Al voordat we de nieuwe energietarieven voor 2023 ontvingen, zijn we begonnen met het vervangen van de elektriciteitskasten op de kampeervelden. Het afgelopen jaar hadden we steeds vaker stroomuitval door storingen in defecte kasten, dus ze waren nodig aan vervanging toe. Bijkomend voordeel van de nieuwe kasten is dat we nu meteen voor elke kampeerplek cq recreatieverblijf een eigen stroom-meter kunnen installeren.
Om – naast het stroomverbruik op onze kampeervelden – ook het gasverbruik van bewoners en gasten in onze gebouwen beter te kunnen meten, plaatsen we deze winter voor elke gasgestookte CV-ketel en/of boiler een eigen gasmeter. Ook in een deel van de meterkasten in de gebouwen zullen – in combinatie met een andere indeling of vervanging – (extra) meters plaatsen om meer inzicht in het elektriciteitsgebruik te krijgen.
We prijzen ons gelukkig dat we een bewoner hebben die een groot deel van deze werkzaamheden zelf kan uitvoeren. Desondanks vraagt deze eerste stap al een investering van ca. € 12.000 aan materiaalkosten.
Stap 2: Energieverbruik doorrekenen aan gebruikers
Van het begin af aan is ons streven geweest om energiekosten zoveel mogelijk door te rekenen aan de gebruikers van energie.

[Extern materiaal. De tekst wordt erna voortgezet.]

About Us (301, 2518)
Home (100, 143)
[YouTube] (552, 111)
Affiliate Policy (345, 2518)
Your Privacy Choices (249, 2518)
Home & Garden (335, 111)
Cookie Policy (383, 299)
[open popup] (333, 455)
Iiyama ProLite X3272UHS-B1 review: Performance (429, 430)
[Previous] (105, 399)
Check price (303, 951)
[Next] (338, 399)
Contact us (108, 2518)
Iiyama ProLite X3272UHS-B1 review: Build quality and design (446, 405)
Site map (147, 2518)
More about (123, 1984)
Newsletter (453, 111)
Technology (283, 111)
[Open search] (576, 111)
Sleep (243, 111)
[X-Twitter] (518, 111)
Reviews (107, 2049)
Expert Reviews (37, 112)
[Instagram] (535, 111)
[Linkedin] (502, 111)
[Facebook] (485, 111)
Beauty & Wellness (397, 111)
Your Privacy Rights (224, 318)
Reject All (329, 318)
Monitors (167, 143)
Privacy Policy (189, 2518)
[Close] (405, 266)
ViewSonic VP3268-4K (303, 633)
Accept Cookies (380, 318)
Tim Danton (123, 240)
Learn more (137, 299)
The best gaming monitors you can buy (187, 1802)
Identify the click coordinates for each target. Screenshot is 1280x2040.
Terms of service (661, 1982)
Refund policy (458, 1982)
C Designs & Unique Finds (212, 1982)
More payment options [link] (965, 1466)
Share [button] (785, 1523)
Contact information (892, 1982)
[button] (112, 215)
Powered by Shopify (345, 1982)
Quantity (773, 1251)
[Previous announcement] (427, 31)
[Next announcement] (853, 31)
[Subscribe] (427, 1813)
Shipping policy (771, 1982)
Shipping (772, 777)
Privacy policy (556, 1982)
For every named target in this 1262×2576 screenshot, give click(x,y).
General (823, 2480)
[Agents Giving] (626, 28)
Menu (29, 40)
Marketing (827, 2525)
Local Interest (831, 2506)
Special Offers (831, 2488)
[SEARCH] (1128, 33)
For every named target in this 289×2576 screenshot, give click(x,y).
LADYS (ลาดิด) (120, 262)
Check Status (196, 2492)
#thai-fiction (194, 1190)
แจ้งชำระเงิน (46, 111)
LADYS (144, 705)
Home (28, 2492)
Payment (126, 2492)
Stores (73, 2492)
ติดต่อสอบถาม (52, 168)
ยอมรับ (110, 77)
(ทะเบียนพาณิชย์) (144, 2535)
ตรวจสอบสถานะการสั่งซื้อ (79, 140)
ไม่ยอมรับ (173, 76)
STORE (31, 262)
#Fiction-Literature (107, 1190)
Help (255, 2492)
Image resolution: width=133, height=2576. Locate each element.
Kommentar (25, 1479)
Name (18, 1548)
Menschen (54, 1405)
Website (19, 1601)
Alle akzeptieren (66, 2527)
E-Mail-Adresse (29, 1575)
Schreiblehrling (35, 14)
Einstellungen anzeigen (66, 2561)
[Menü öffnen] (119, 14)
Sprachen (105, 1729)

Door stap 1 te zetten, is dat vanaf 1 januari 2023 ook daadwerkelijk mogelijk.
Onze verwachting is dat mensen minder energie zullen verbruiken wanneer zij zich bewust zijn van de omvang en kosten van hun energieverbruik en de kosten voor het energieverbruik zoveel mogelijk naar hen worden doorgerekend.
Stel dat dit op jaarbasis een besparing van 10.000 kWu oplevert. Bij de huidige energieprijzen (€ 0,90 per kWu) verdienen we de investering in nieuwe elektriciteitskasten met meters dan in 1,25 jaar terug. En ook als bewoners en gasten dit niet minder verbruiken, dan komt er in elk geval € 9.000 per jaar extra aan inkomsten binnen. Waardoor we de investering in nieuwe kasten met meters dan ook in 1,25 jaar terug verdienen.
Stap 3: Verplichte energiebesparende maatregelen doorvoeren
Doordat ons elektriciteitsgebruik tot boven de 50.000 kWu gestegen is, moeten we aan de wettelijke energiebesparingsplicht voldoen. Dit komt er op neer dat we alle investeringen die zich binnen 5 jaar terug kunnen verdienen moeten doen. Aan deze plicht kunnen we voldoen door alle maatregelen uit de Erkende Maatregelenlijst energiebesparing (EML) van de overheid uit te voeren die op ons van toepassing zijn.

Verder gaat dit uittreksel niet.